Mobilizing for the Surge of Patients
Across University of Maryland Medical System (UMMS), creativity and ingenuity ensured patients had access to high-quality care every day of the pandemic.
These innovations include:
- UM Capital Laurel 3-4-5
- Lord Baltimore Triage Center
- UMMC Biocontainment Unit
- UMMC Modular Care
- UM Rehab COVID Rehabilitation
UMMS affiliate UM Capital Region Health has played a huge role in Maryland's COVID-19 response. UM Laurel Medical Center, part of UM Capital Region, had recently converted from an inpatient hospital to an outpatient facility offering surgery, behavioral health and 24/7 emergency care. But with the pandemic surging during the spring of 2020, the Maryland Department of Health granted emergency authorization to reopen three floors of UM Laurel Medical Center for inpatient care for COVID-19 patients.
Known as UM Laurel 3-4-5, these floors are dedicated to inpatient COVID-19 medical/surgical, critical and intensive care. The additional 135 beds provide needed relief to hospitals throughout Maryland as their ICU and inpatient beds fill during patient surges. UM Laurel 3-4-5 has dedicated an operating room and a wing of the emergency department for COVID-19 patient care.
The facility was equipped with state-of-the-art diagnostic and respiratory care equipment and staffed by doctors, nurses and clinical specialists who are experienced in the care of COVID-19 patients. Because they only treat COVID-19 patients, these experts are a valuable resource to community hospitals, allowing them to refer patients as needed.
One of the most creative steps taken by UMMS was to work with Baltimore city officials to establish an innovative center to help protect residents from the effects of COVID-19 by providing a space for patients who do not require hospitalization, but who are unable to safely isolate anywhere else.
The Lord Baltimore Triage, Respite and Isolation Center (LBTC) was created in May of 2020 within the Lord Baltimore Hotel – just a few blocks from the University of Maryland Medical Center. The LBTC helps to limit the spread of COVID-19 for both individuals and families, primarily in high-risk settings and among the most vulnerable populations – those in congregate living facilities and people experiencing homelessness.

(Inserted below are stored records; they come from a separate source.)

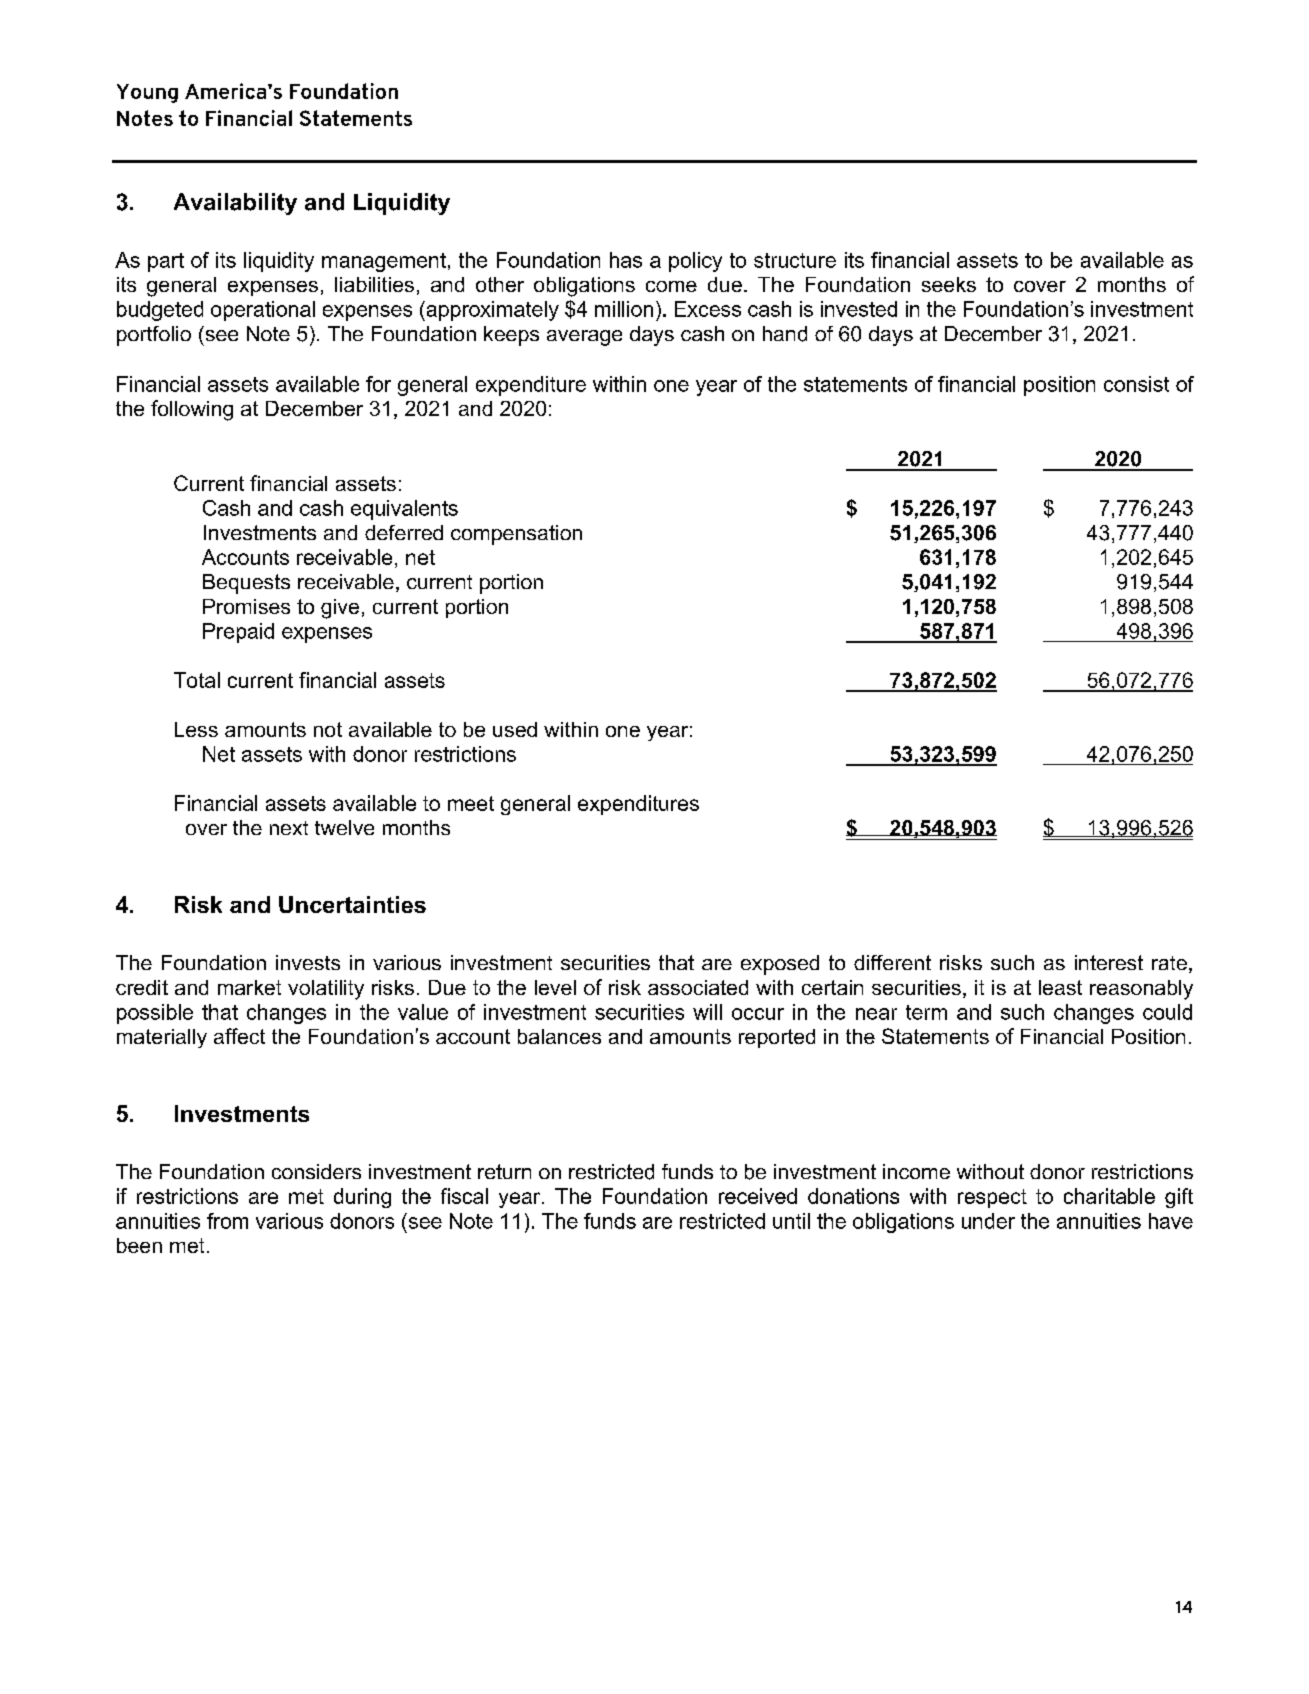 This screenshot has width=1309, height=1694. Describe the element at coordinates (1136, 384) in the screenshot. I see `consist` at that location.
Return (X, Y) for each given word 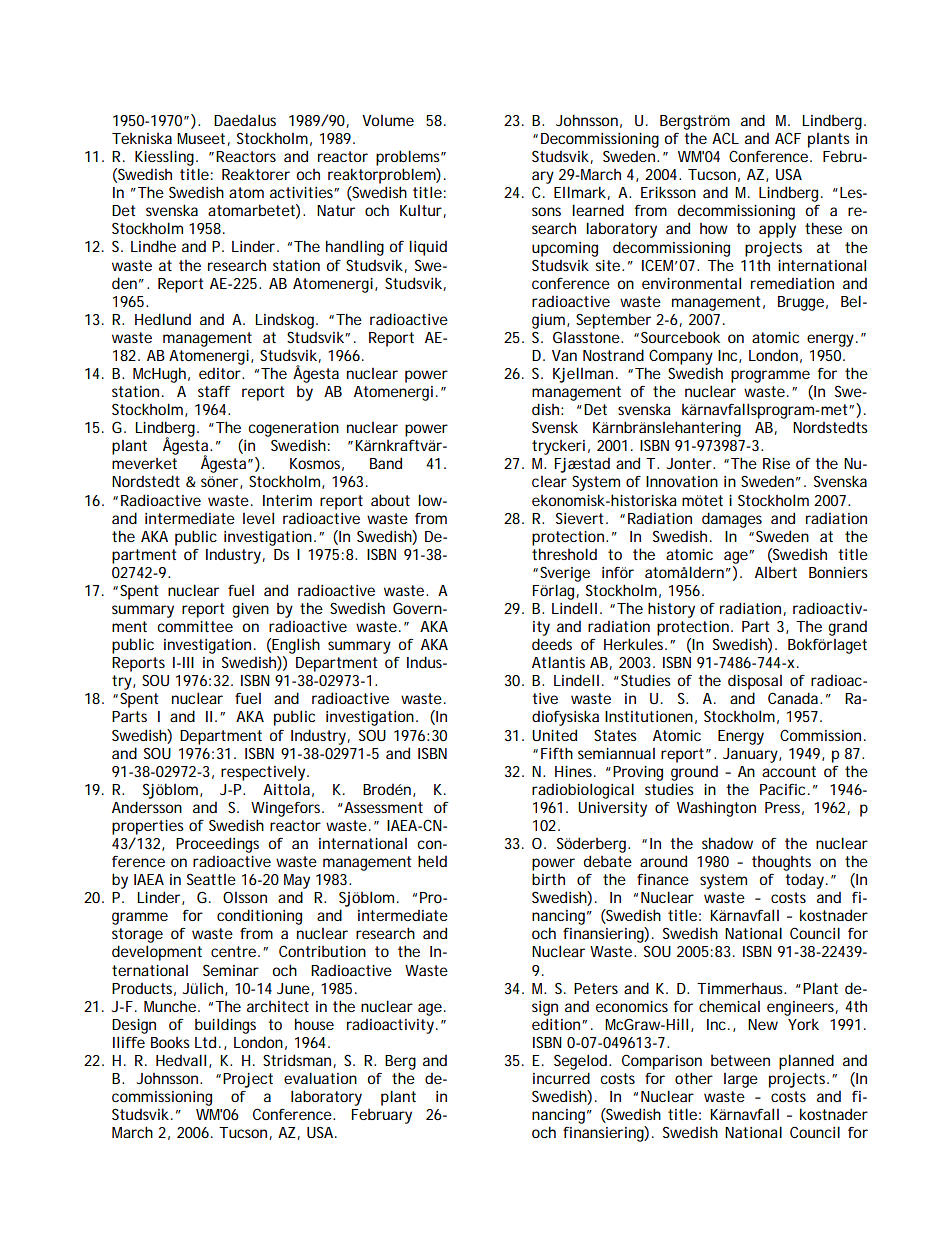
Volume (388, 120)
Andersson (147, 807)
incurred (561, 1078)
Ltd (207, 1042)
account (789, 771)
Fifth (557, 753)
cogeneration (294, 429)
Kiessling (166, 158)
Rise (776, 463)
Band (386, 463)
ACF (788, 138)
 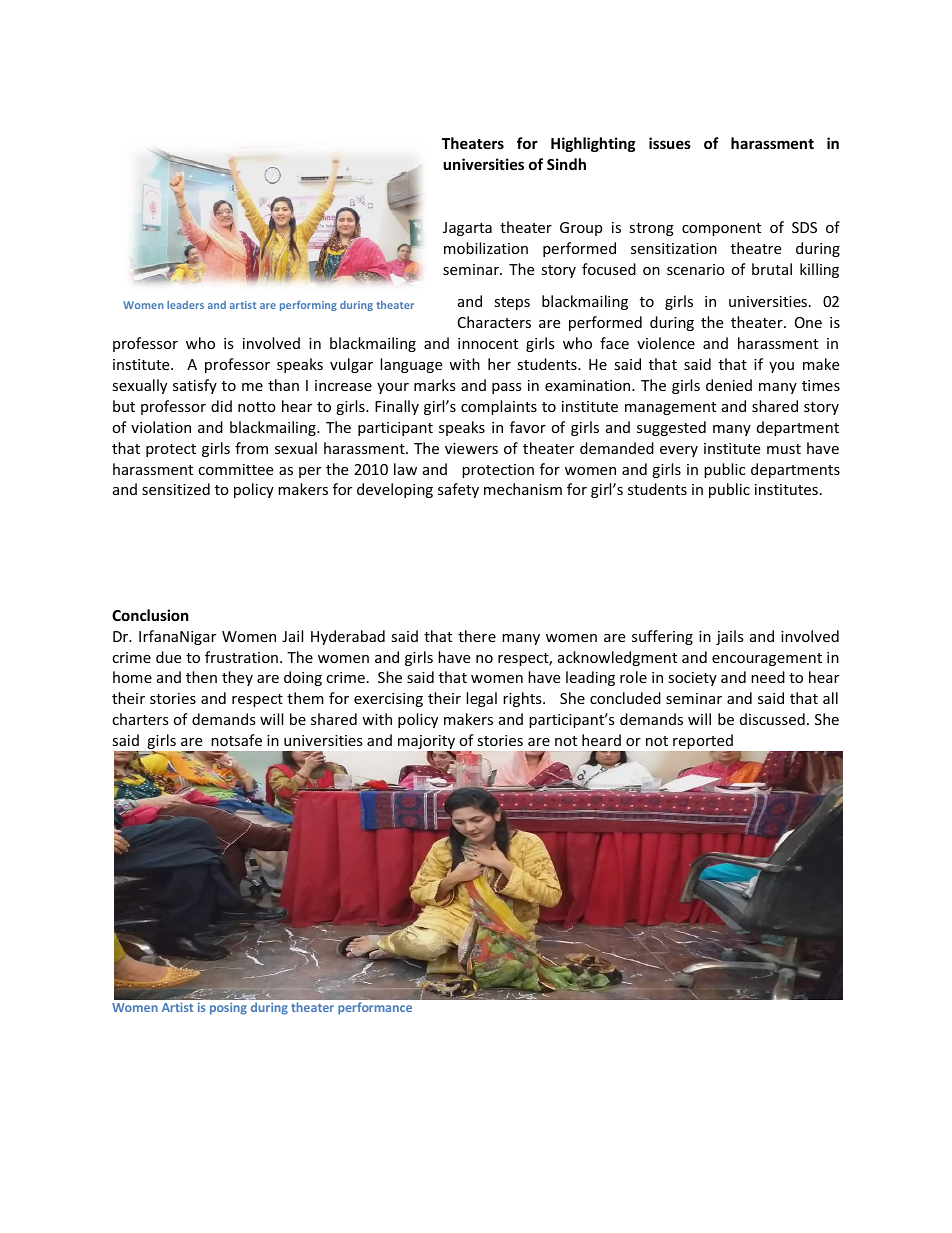 I want to click on suffering, so click(x=662, y=637).
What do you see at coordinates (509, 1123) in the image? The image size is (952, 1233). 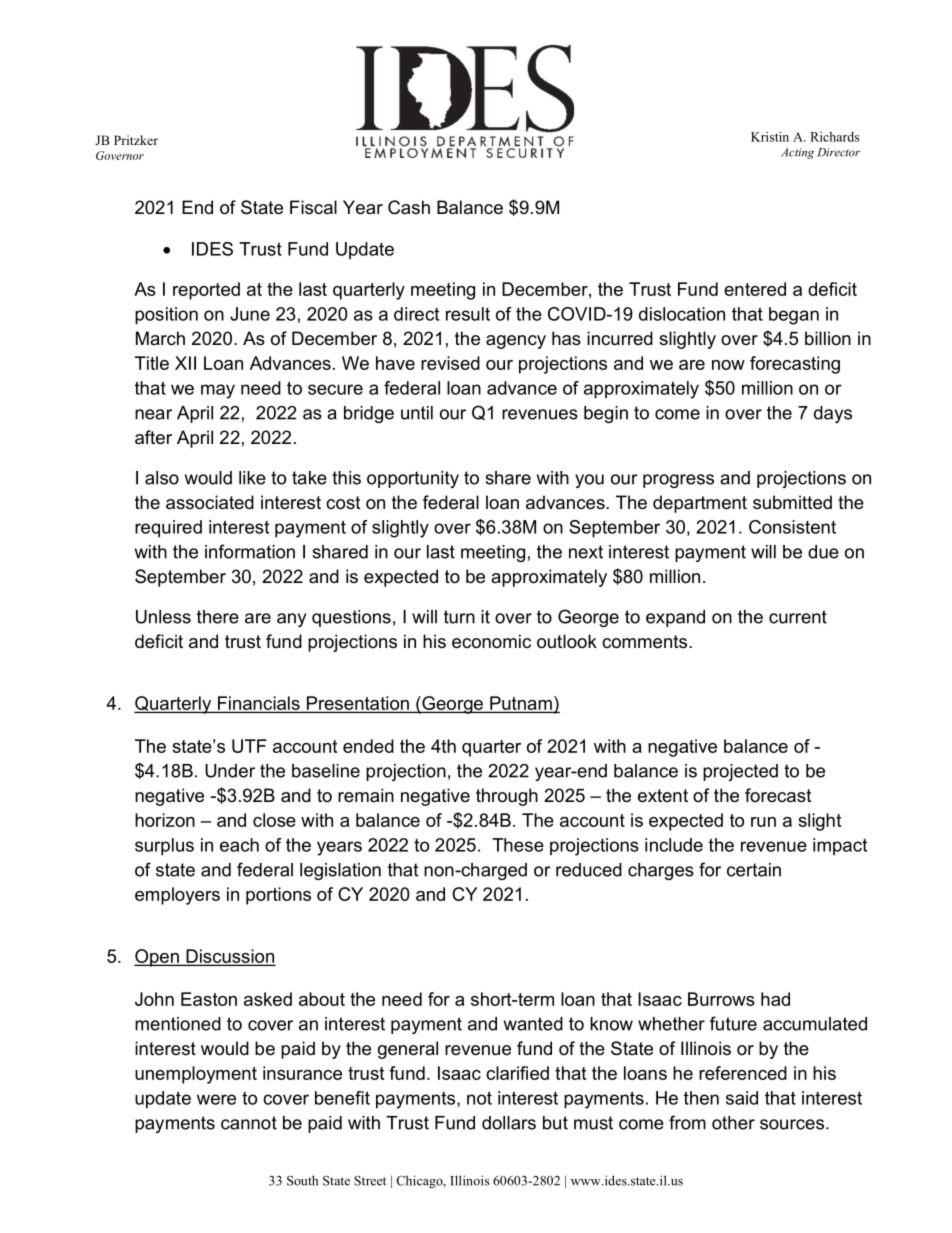 I see `dollars` at bounding box center [509, 1123].
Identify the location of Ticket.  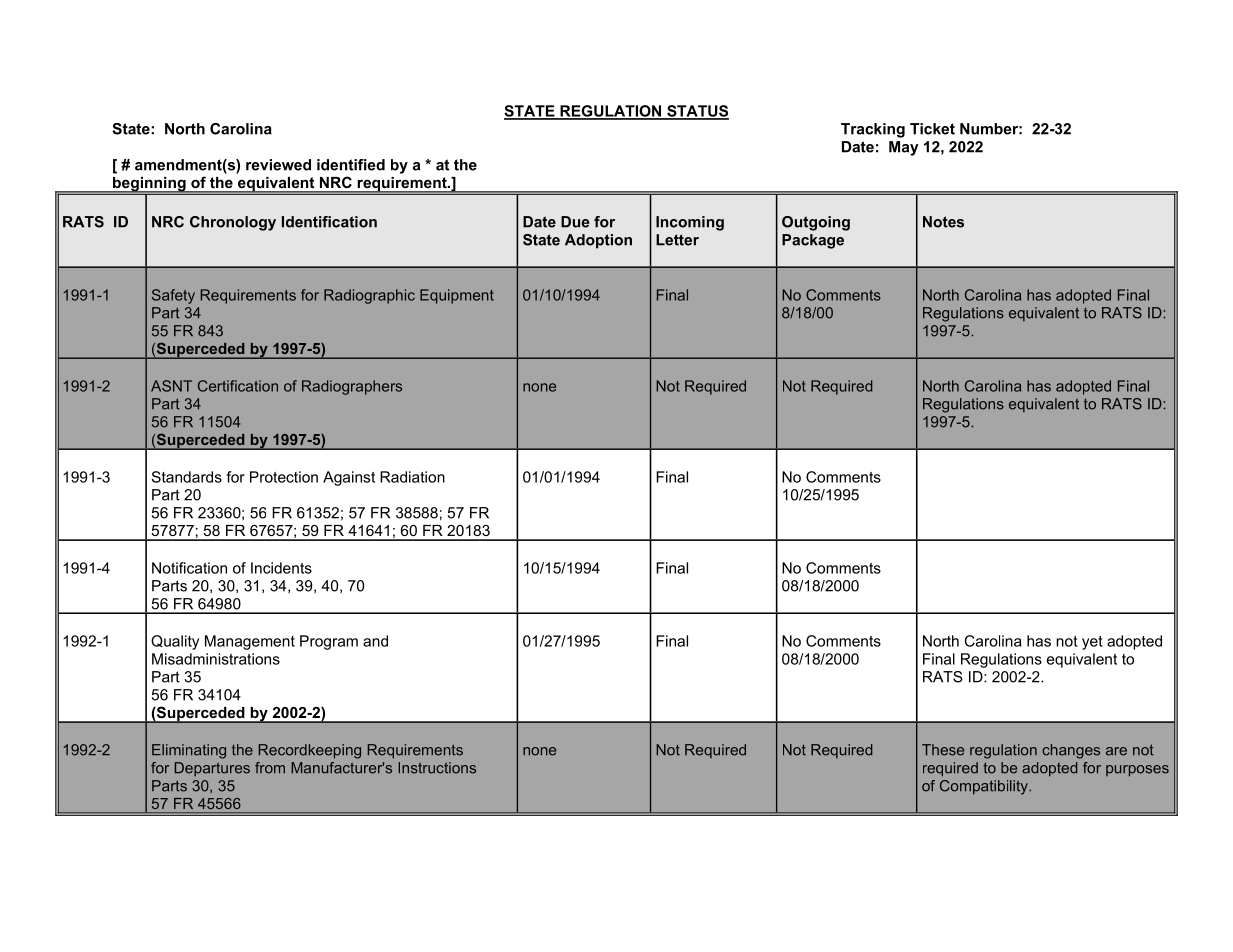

Under the clinical leadership of both Molly Rice, MSN, CRNP, as medical director and Vanessa Augustin, MSN, RN, as the nurse manager, UMMS partnered with Baltimore's then-Mayor Bernard C. "Jack" Young, current Mayor Brandon Scott and Baltimore Health Commissioner Letitia Dzirasa, MD.
The LBTC provides both shelter and care support services managed by UMMS clinical teams, ensuring the safety and well-being of more than 1,500 individuals affected by COVID-19.
There are floors for both COVID-positive and COVID-negative residents – offering care during the course of illness, as well as quarantine rooms for those who have been exposed but are still in a period of waiting and do not want to expose others.
All those staying at the LBTC are referred to as residents, not patients, to further solidify the project's mission of ensuring that every individual is treated to "hotel-level" service. This project has been able to provide dynamic service and rapidly adapt to community needs as the COVID-19 pandemic continues to evolve.
When the 2014 Ebola virus crisis in Africa resulted in some patients becoming sick in the United States, the University of Maryland Medical Center (UMMC) quickly prepared and opened a biocontainment unit (BCU) by converting two rooms in an existing intensive care unit. Although Ebola virus was never detected in Maryland, the rooms were ready for any patient with infectious disease.
When COVID-19 was detected in Maryland, the BCU was expanded and moved to the R Adams Cowley Shock Trauma Center, where it now accommodates as many as 32 patients. Thanks to negative pressure in each room, the COVID virus is prevented from becoming airborne and infecting others.
The BCU is uniquely designed to safely care for patients with a highly contagious disease, with a team skilled at managing patients on a form of life support called extracorporeal membrane oxygenation (ECMO). UMMC is the only hospital in the system that provides this care, managed by highly trained clinicians called perfusionists.
Although summer brought a slight drop in COVID-19 cases, UMMS leaders knew from models developed by epidemiologists that there would be another surge in late fall of 2020.
Before the second wave of COVID-19, UMMS leaders planned and constructed a modular building on a parking lot across from UMMC. The Modular Care Unit contains a fully equipped intensive care unit to care for critically ill patients. The unit went from concept to opening in just five months, thanks to a partnership with the state.
Because of this planning and the experience of the first surge in the spring, UMMS was able to continue performing both time-sensitive and non-urgent surgical procedures during the second COVID surge in Maryland during the fall and winter.
In addition to physical and occupational therapists, patients have 24/7 access to a multi-disciplinary team of neurologists, respiratory therapists and other specialists. UM Rehab & Ortho has helped the many patients who suffered the vascular and neurological complications of COVID.